Today, the mannequins sport black sequins, tailored coats, and oddly shaped leather shoes. It appears they’ve matured since the early days of Utopia, when they wore cat suits, Doc Martens, and hot pants.
“My store has definitely matured with me,” Utopia owner and artist Beki Crowel says. Her original paintings and racks of funky-printed clothing surround her as she reflects on her 20th year in business. “It’s hard to believe,” she says.
Searching for a way to pursue her art, Crowel began selling hand-made earrings at the old Charleston market when she was 19. When that wasn’t successful, she bought a sewing machine from a pawn shop and taught herself how to make clothes, including tie-dyed pieces and pieces made from African fabrics her husband Sherman sent her while he was traveling with the Air Force.
On a trip to New York, Crowel noticed street fashion was starting to take on a more ethnic look and she was inspired to use her fabrics to achieve the same thing in Charleston. A few trial pieces sold well in the market, and even started attracting business from locals. “We had kind of a following so I thought, why don’t we try opening a store?”
Crowel and her husband opened Utopia at 27 Broad Street in 1991 among a slew of law firms.
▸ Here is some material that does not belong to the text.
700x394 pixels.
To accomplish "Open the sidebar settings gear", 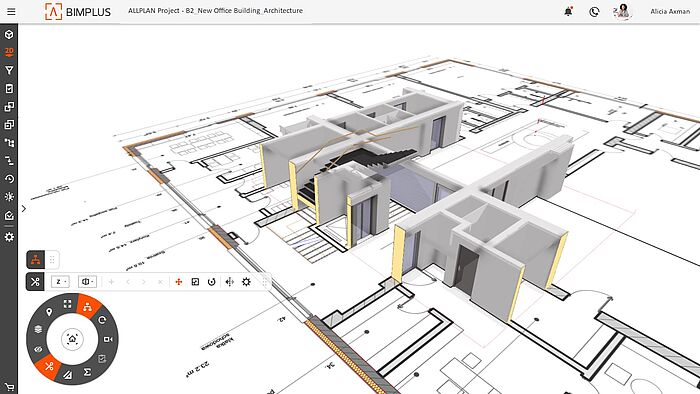I will (x=9, y=237).
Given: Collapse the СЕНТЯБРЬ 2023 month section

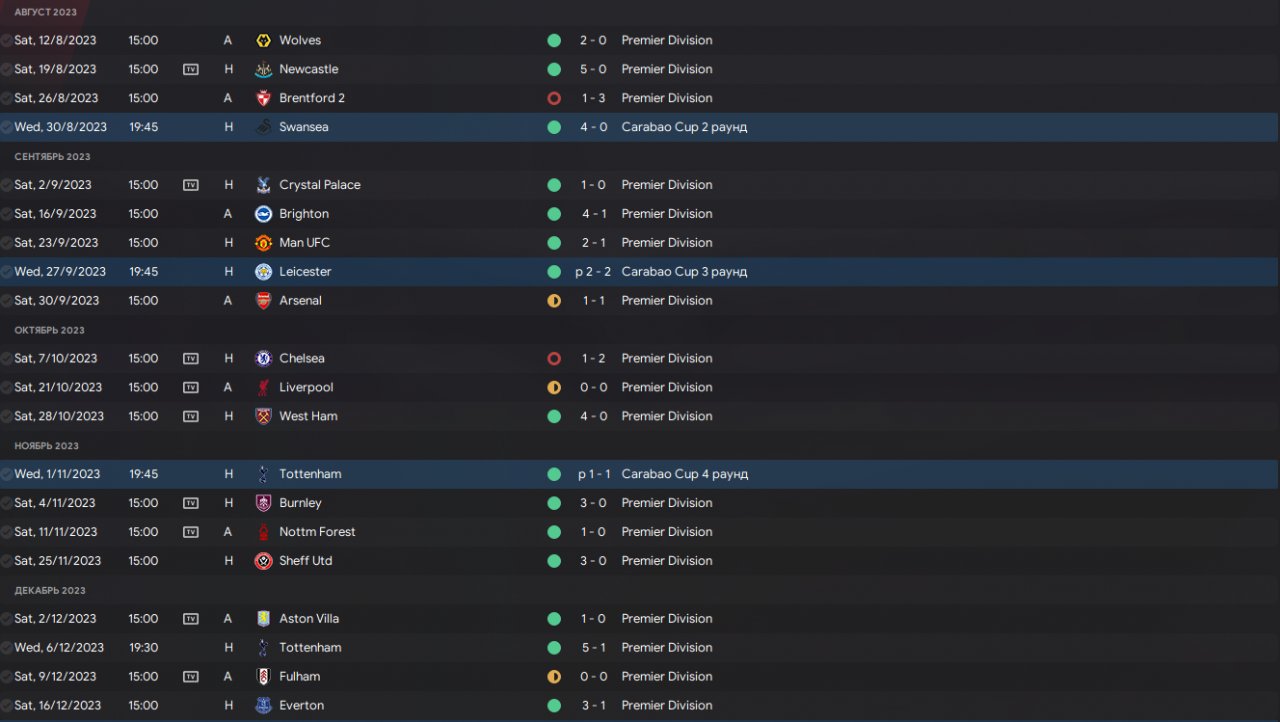Looking at the screenshot, I should point(52,157).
She says it was an interesting first few years in business as the only edgy boutique in Charleston for young people. “Charleston’s become less conservative, but back then it was very conservative,” she says. “I had one woman who thought we were a head shop, like it was some kind of front for something. I mean we were young, African American, on Broad Street. It was an unusual sight.”
Alternative youngsters flocked to the new boutique, ignoring the raised eyebrows as they dashed inside. Utopia was the only destination for what Crowel calls club clothes, which were big in the underground rave scene at the time. The store was the first to bring Doc Martens, the combat boots that were often paired with Betsey Johnson mini dresses, to Charleston.
Utopia became the center of a forward-thinking niche. On the nights they weren’t club hopping, Crowel was hosting shows for local artists in the store. It was a youthful camaraderie that Crowel says fueled their rebelliousness. She laughs as she recalls an ad they launched in the early ’90s that featured a condom filled with glue above the caption, “Utopian sex.”
“We liked the whole controversial attitude. It fit the whole vibe we were starting out with,” she says. “But over the years, we evolved. Nothing stays the same.”
About seven years after Utopia opened, some similar boutiques started popping up, like Luna on King Street. Crowel says she was more than welcoming of the new competition.
“It set the tone so that more people were interested in self-expression through fashion,” she says. “That’s when Charleston started becoming a more fashionable place.”
As Utopia aged, Crowel let the store retreat from the frontline of fashion. She admits that though she loves clothes, she’s never been a fashionista dedicated to following trends. “For some owners it’s all about fashion. For me, it’s a little bit different,” she says. “I’m really an artist first, and the fashion is an expression of the art, and a way to make a living in a creative way,”
The walls of Utopia are now lined with Crowel’s original artwork. Though her vibrant paintings are for sale, she says the boutique keeps her from worrying about selling art. “I didn’t want the pressure to be on my art because then I felt like it would change the way I was creating,” she says. “That would have been a lot of pressure, especially in an art market as conservative as Charleston.”
Her store is no longer much of an anomaly on Broad Street. The art-gallery-meets-clothing-boutique blends seamlessly with the galleries that have sprung up in the past few years. But that’s not to say the store has lost its flair.
“When I find clothes that feel creative and artistic and interesting and different, because that’s what my customers want, then there’s an element of feeling fed,” she says. “I don’t need to attract all 500,000 people in Charleston. If I can just attract a small number of people who are like, ‘this is my store’ then that’s fabulous.”